Magazine Le Mensuel

Nº 2946 du vendredi 25 avril 2014

Affaire Déclassée

Un consul trafiquant d’armes. Massacre de douaniers à Masnaa

La sécurité au Liban se dégrade dès le début de 1958. Au début de l’été de la même année, le pays connaît des événements particulièrement meurtriers. Les incidents se multiplient sur la scène libanaise avec la proclamation de la République arabe unie (la RAU) au début de février 1958. Les répercussions sur la scène libanaise n’ont pas manqué d’entraîner de graves perturbations.
 

Le 12 mai 1958, cinq douaniers sont massacrés à Masnaa. L’affaire prend de graves dimensions, car elle arrive quelques heures à peine après la saisie d’armes dans la voiture du consul belge à Damas, Louis de San. Ce dernier était arrivé au poste frontalier, le 11 mai 1958, à bord d’une voiture officielle, espérant entrer au Liban sans contrôle, lorsqu’un douanier lui demande d’ouvrir son coffre. Il refuse d’obtempérer alléguant de son droit à l’immunité diplomatique. Averti, le Sérail maintient l’ordre de fouiller le véhicule. Le diplomate décide alors de rebrousser chemin, lorsqu’un douanier s’agrippe au volant. La voiture heurte un mur et s’immobilise. Les douaniers procèdent à l’ouverture du coffre et y découvrent les armes: 33 fusils-mitrailleurs Beretta avec 35 chargeurs, 28 revolvers Beretta avec 31 chargeurs, 1 500 balles de revolvers, 18 000 cartouches de fusils-mitrailleurs et une bombe à retardement en forme de stylo.
Outre les armes, ils trouvent un document dans lequel sont indiqués les secteurs où les attentats doivent être perpétrés. L’affaire se corse, le consul est arrêté et conduit à Beyrouth. L’interrogatoire se déroule en présence de représentants de la délégation belge. L’enquête démontre que le diplomate avait des accointances avec des courants politiques de l’extrême gauche.
Quelques heures après cette découverte, la région de Masnaa est le théâtre d’une attaque dans laquelle trois personnes trouvent la mort.  
Des automobilistes de passage alertent les douaniers du poste de Masnaa sur des mouvements d’hommes en armes.

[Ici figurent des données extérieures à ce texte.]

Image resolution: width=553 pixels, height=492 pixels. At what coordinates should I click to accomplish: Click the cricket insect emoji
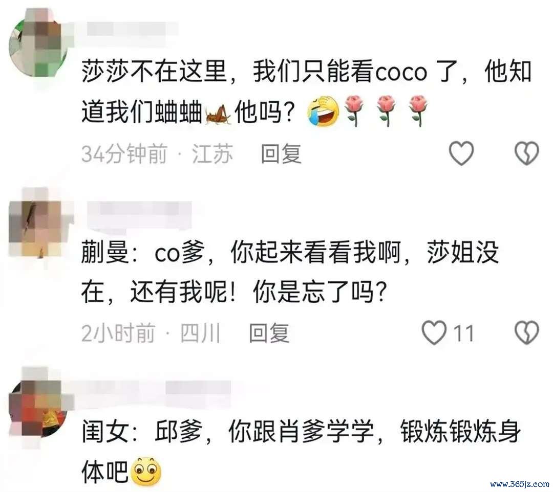218,114
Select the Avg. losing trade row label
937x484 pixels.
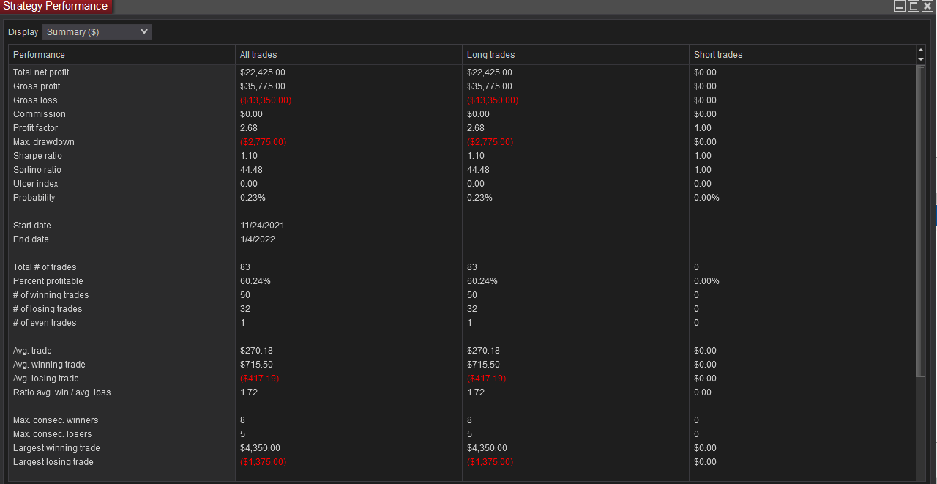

Six des douaniers n’étaient pas armés. Ils restèrent sur place refusant de se réfugier dans un lieu plus sûr. Des agents de la Sûreté, armés, se trouvaient dans un hangar plus loin.
Deux-cents éléments armés prennent d’assaut Masnaa. Les agents de la Sûreté ripostent. Des renforts arrivent vers minuit, soit quatre heures après l’attaque. Trop tard. Les hommes armés avaient agressé les douaniers désarmés, cinq sont abattus et leurs cadavres mutilés. Les cinq victimes sont: Habib Corm, Victor Aouad, Chafic Ghazal, Alfred Abou Dib et Habib Abboud. Corm devait se marier en juin. Aucune trace du sixième douanier, du nom de Darghous, pourtant présent avec ses cinq camarades. Les parents des victimes ne sont pas autorisés à ouvrir les cercueils, les corps étant dans un état indescriptible.
L’enquête conclut au massacre des cinq douaniers par une bande de partisans de Chébli el-Aryan et de ses complices venus de Syrie.
Après cette dégradation interne de la sécurité, surtout en l’absence des forces de l’ordre sur l’ensemble du territoire, le ministre de la Défense, Rachid Beydoun, présente sa démission, il est remplacé par Sami el-Solh, alors président du Cabinet. L’armée est chargée du maintien de l’ordre. La voie est ouverte à des volontaires civils armés placés sous les ordres de la gendarmerie. Cette dernière se voit confier la mission de défendre les villes, alors que l’armée était chargée de contrôler les infiltrations à travers les frontières et d’arrêter l’afflux d’insurgés vers les localités.
Le dossier est rapidement clos. La situation dans le pays et les armes en provenance de Syrie plaçaient l’affaire dans un cadre purement politique, d’autant que l’insurrection de 1958 était sur la voie.

Arlette Kassas

Les informations citées dans cet article sont tirées du Mémorial du Liban – le mandat Camille Chamoun de Joseph Chami, et d’articles sur Internet.

Vers Moukhtara
Depuis 1957, les armes affluaient de Syrie vers les opposants du régime du président Camille Chamoun. Le député Chébli el-Aryan formait le lien entre la Syrie et le leader druze Kamal Joumblatt. Les armes arrivaient massivement à Deir el-Achayer pour les opposants et étaient transférées vers Moukhtara à dos de mulets. Joumblatt prenait toujours contact avec Aryan pour assurer les armes qui passaient tous les jours de Syrie et dont le transfert vers Moukhtara prenait douze jours.